Dataset excerpts:
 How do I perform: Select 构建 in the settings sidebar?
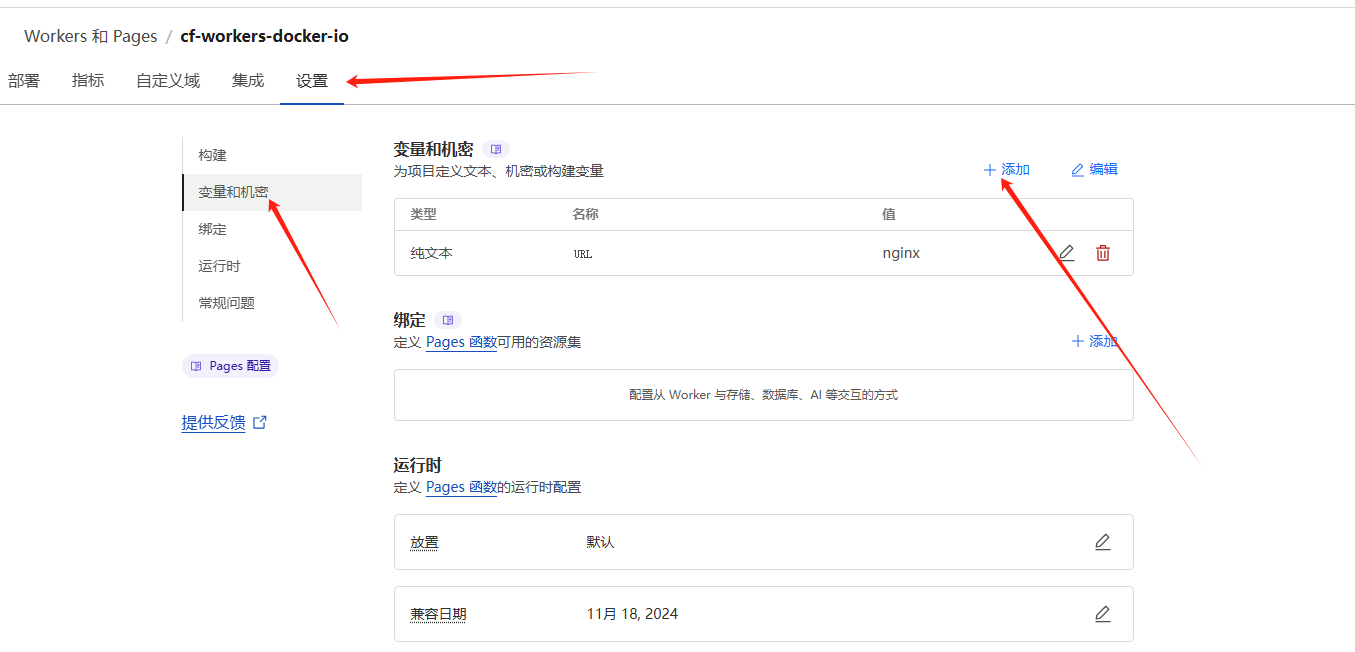(x=213, y=155)
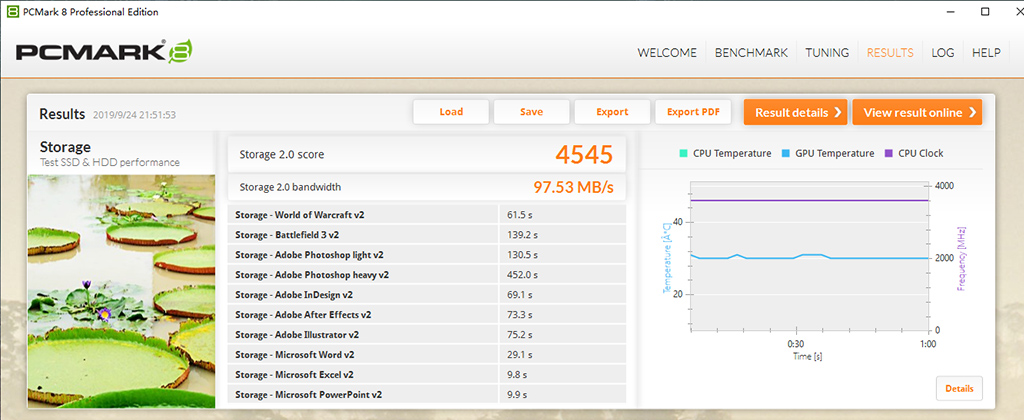This screenshot has height=420, width=1024.
Task: Export result as PDF
Action: [x=693, y=112]
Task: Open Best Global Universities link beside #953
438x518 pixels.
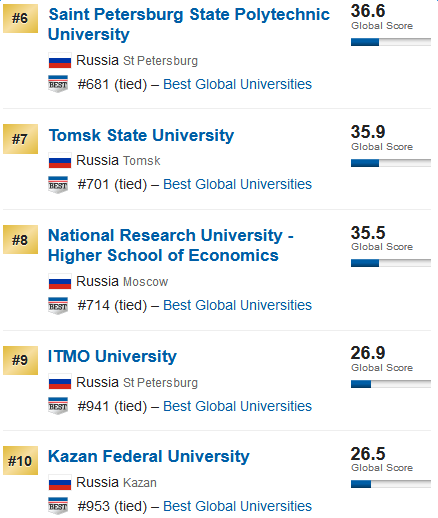Action: click(x=237, y=506)
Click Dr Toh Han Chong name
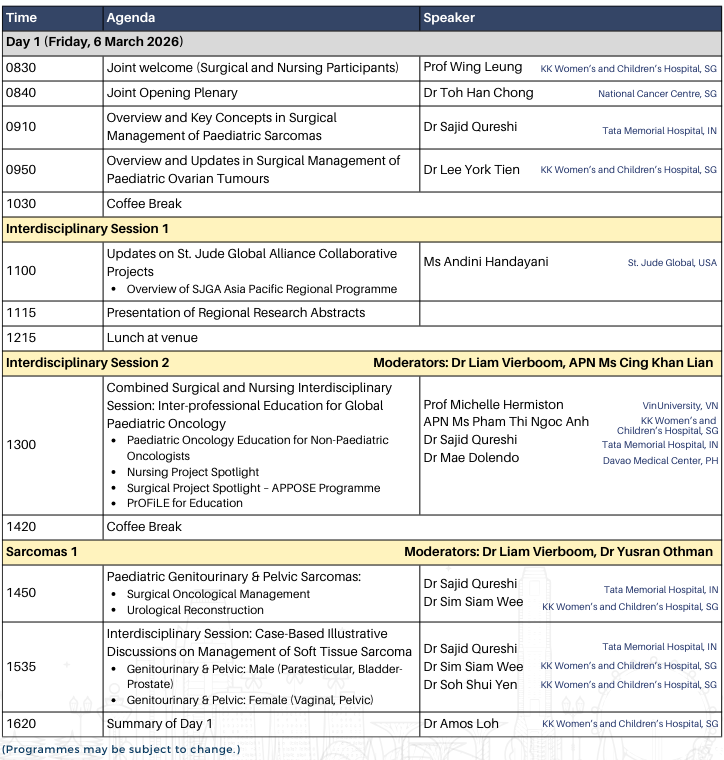Viewport: 724px width, 760px height. click(478, 93)
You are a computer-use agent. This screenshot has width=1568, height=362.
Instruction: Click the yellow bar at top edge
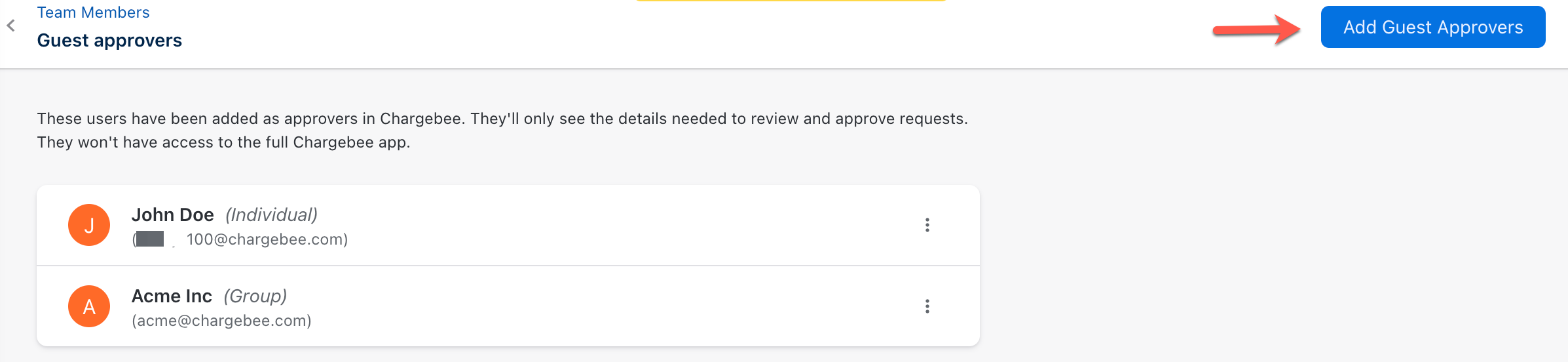(x=791, y=1)
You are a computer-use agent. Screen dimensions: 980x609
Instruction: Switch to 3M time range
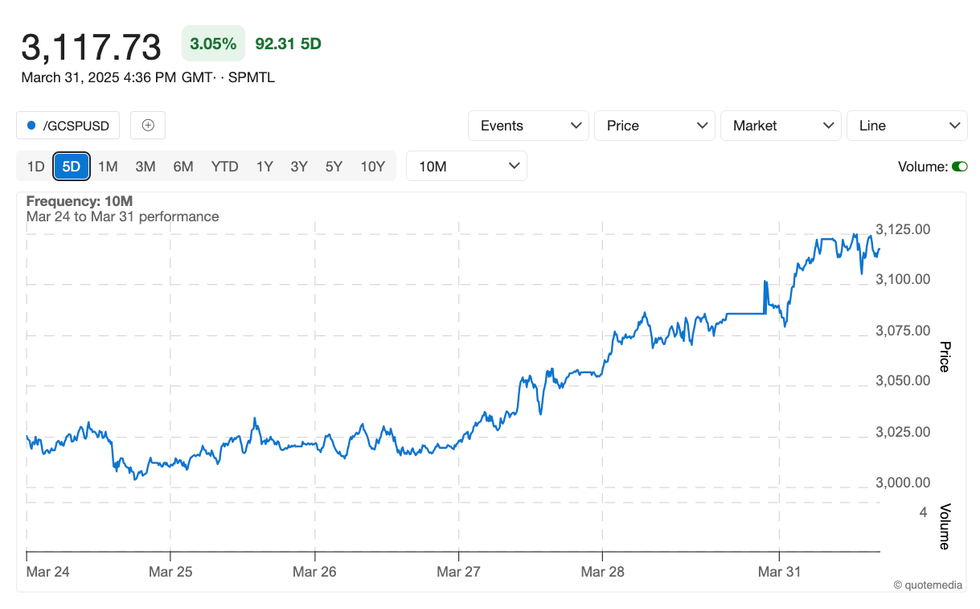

Problem to solve:
Rewrite all the rows above as a JSON list of strings, with one string for each line. Skip any blank lines and leave the pictures out.

Response to the task:
[
  " How do I perform: Select 构建 in the settings sidebar?",
  "(x=213, y=155)",
  "This screenshot has height=420, width=1024.",
  "Task: Export result as PDF",
  "Action: [x=693, y=112]",
  "Task: Open Best Global Universities link beside #953",
  "438x518 pixels.",
  "Action: click(x=237, y=506)",
  "Click Dr Toh Han Chong name",
  "Viewport: 724px width, 760px height. click(478, 93)",
  "You are a computer-use agent. This screenshot has width=1568, height=362.",
  "Instruction: Click the yellow bar at top edge",
  "(x=791, y=1)",
  "You are a computer-use agent. Screen dimensions: 980x609",
  "Instruction: Switch to 3M time range"
]